A type of rock that occasionally contains diamonds has been discovered in Antarctica for the first time, according to Reuters.
The kicker is that recovering any mineral resources from Antarctica for commercial purposes is currently banned.
"It would be very surprising if there weren't diamonds in these kimberlites," said Greg Yaxley of the Australian National University in Canberra, who led the research, according to Reuters.
The Australian-led team confirmed in a report published in the journal Nature Communications that they discovered the kimberlite deposits around Mount Meredith, in the Prince Charles Mountains in East Antarctica.
Kimberlite is a classified as a rare rock where diamonds are usually discovered. It is named after the South African town of Kimberley, according to Reuters.
"The fact they are reporting Group One kimberlites is an important one as diamonds are more likely to be found in this style of kimberlite eruption," said Dr. Teal Riley, a survey geologist from the British Antarctic Survey.
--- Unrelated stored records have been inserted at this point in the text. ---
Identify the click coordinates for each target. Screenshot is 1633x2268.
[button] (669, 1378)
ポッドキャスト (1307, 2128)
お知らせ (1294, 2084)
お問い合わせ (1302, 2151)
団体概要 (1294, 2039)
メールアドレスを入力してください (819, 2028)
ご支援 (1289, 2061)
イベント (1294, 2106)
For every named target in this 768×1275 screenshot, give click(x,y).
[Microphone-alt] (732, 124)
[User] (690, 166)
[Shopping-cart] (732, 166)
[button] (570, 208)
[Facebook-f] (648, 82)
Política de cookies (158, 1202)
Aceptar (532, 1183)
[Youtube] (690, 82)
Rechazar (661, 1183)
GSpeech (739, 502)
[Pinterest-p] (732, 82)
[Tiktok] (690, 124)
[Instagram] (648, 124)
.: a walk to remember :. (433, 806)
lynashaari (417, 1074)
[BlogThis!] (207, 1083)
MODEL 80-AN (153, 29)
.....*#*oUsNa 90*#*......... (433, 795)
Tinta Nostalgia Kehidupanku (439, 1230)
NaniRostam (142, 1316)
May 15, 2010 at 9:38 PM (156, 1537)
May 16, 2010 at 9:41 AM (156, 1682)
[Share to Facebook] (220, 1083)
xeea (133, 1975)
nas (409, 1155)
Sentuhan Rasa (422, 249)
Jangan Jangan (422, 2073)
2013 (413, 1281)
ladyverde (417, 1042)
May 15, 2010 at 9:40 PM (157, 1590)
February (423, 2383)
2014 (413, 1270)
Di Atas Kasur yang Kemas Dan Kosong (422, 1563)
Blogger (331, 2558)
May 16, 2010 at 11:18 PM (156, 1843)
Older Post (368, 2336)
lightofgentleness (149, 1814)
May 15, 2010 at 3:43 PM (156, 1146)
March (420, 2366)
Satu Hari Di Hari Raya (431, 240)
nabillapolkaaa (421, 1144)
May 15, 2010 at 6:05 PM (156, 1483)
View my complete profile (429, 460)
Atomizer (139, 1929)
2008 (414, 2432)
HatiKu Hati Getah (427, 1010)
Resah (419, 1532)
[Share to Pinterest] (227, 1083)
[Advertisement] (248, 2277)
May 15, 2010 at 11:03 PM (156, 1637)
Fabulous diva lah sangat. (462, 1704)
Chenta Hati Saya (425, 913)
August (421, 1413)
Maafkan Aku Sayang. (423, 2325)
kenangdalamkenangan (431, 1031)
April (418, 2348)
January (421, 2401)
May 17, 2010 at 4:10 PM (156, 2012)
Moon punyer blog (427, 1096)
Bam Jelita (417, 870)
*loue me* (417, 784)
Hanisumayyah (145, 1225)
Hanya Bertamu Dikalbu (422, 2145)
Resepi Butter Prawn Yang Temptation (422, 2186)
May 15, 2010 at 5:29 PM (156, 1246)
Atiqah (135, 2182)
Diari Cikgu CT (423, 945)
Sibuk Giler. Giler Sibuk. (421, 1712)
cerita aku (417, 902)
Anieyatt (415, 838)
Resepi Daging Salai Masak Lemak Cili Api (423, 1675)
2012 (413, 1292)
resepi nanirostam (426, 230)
Antarctica is currently protected by a treaty that preserves the continent for scientific research and wildlife, which ranges from penguins to seals.
The Protocol on Environmental Protection to the Antarctic Treaty, which was added in 1991, bans any activity relating to the removal of mineral resources," except for scientific purposes," according to the BBC News.
"We do not know what the Treaty Parties' views will be on mining after 2041 or what technologies might exist that could make extraction of Antarctic minerals economically viable," said Dr. Kevin Hughes from the Scientific Committee on Antarctic Research.